As an author of the Made in Michigan Writer’s Series and an English Professor at Kalamazoo, Andy Mozina has developed a localized cult following that rivals that of Taco Doritos fans, but hasn’t quite reached Cool Ranch heights—yet. Recently during a book signing in Plainwell, Michigan, two fans came to blows over a cardboard cutout of Mozina. The cardboard Mozina was ripped in half, and police escorted the men out of the used bookstore. This was just one stop along the book tour for Quality Snacks.
Questionable behavior is a recurring theme in the pages of Quality Snacks as well. In “The Bad Reader,” two middle-aged male cohorts meet at a Dairy Queen to discuss a recent public shooting at a bookstore. One man, an overbearing high school coach, believes his nephew to be the shooter. The young nephew struggles to understand a world he “cannot see,” while taking his cues on social behavior from fiction. “The Bad Reader” addresses gun control at a slant. The story also exemplifies how typical male leadership roles are changing, that a barrage of forceful words and deeds may no longer be appropriate for today’s adolescent male.
Mozina serves up more teenage angst in “Overpass,” a cautionary coming-of-age tale about two teenage boys in Boone’s Farm t-shirts, army jackets, and Dad’s boots. These boys must decide if the adult world is really somewhere to spend time. So far, their parent’s fractured world seems like a place to avoid at all costs. With little hope left for the future, Jack and his buddy, Stan the man, act as recklessly as the pubescent testosterone bubbles exploding rapidly inside T. C. Elliot’s “Greasy Lake.”
Violence escalates and Mozina describes a typical teenage rebellion, but “Overpass” almost touches something deeper.
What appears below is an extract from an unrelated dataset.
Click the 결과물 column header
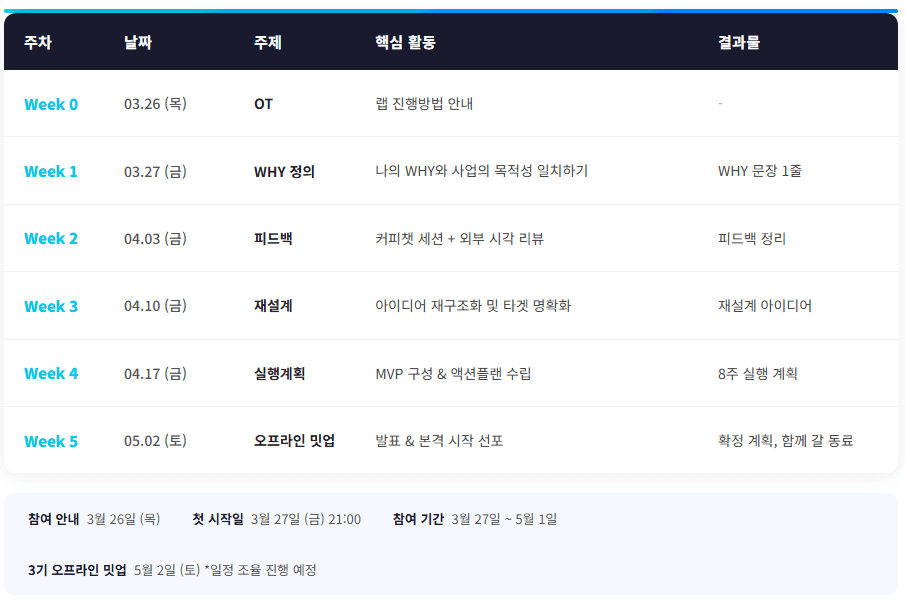This screenshot has width=905, height=603. click(x=738, y=43)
Like many of the stories in Quality Snacks, “Overpass” has a finger on the heartstrings of current economics and how the effects of a failing economy crosses class and age. But, also like others in Mozina’s collection, “Overpass” is but a quick snack when a well-rounded meal was in order. Fleshed out, “Overpass” could have achieved what Mozina’s later stories “A Talented Individual” and the title story, “Quality Snacks,” serve up: an emotional and intellectual fullness. In both of these full-bodied stories, Mozina allows enough time to pass that we begin to see a chain of cause and effects, a falling of the dominoes in the life of two men.
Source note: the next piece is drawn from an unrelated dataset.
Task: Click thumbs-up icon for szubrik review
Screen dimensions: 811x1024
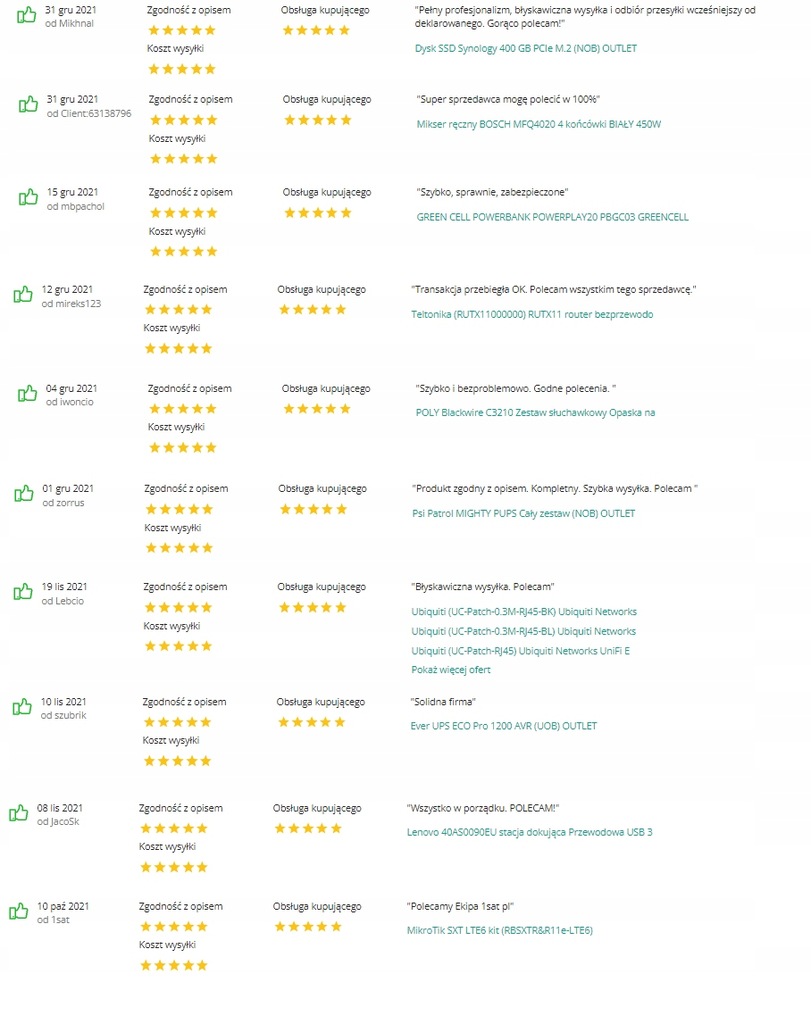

“Quality Snacks” follows a man named Reggie through the corporate world of Frito-Lay. An artistic baker, Reggie works for a company that values creativity. For years he has believed that his work in the science of chip development makes people happy, that a quality snack can get people through anything. Mozina doesn’t just place a finger on the heartstrings of readers in this selection, but plays a recognizable melody that we can hear in our own lives if we listen closely enough. Reggie has replaced human relationships with artificially flavored taco corn chips and nightly porn. He binges on Taco Doritos and ass-cams. It is Reggie’s realization and reflection on this, his dependency on the artificial, that rings true to modern-day readers.
Mozina’s acutely character-driven collection contains a multitude of selves. In “Pelvis,” a nearly untouched virgin waits in line to be had by a king, Elvis. She wants “a mouth made by king kisses” and hips that have been hinged open first by that famous gyrating pelvis. In beat-stirring language reminiscent of Clifton’s homage to her hips, this young girl recognizes the power of her body. Mozina laces this quasi-feminist act with tragedy, though; her king is just a man like the sloping-kissing boys back home in Milwaukee.
In “Self-Reliance,” we taste a slightly wicked tale of humiliation. Yet another talented individual must discount himself or be laid off while the towns and cities shut down around him. In this story and others, Mozina delves into the instability and mental disturbances of every day life. He shows us how others have done it, how they’ve pulled through life challenges or fallen off the wagon, and how they’ve managed to feed themselves along the way.
Andy Mozina is a talented individual. His newly minted collection of quality shorts leaves readers with plenty of food for thought—even if they might still be longing for some dessert after digesting the stories in Quality Snacks.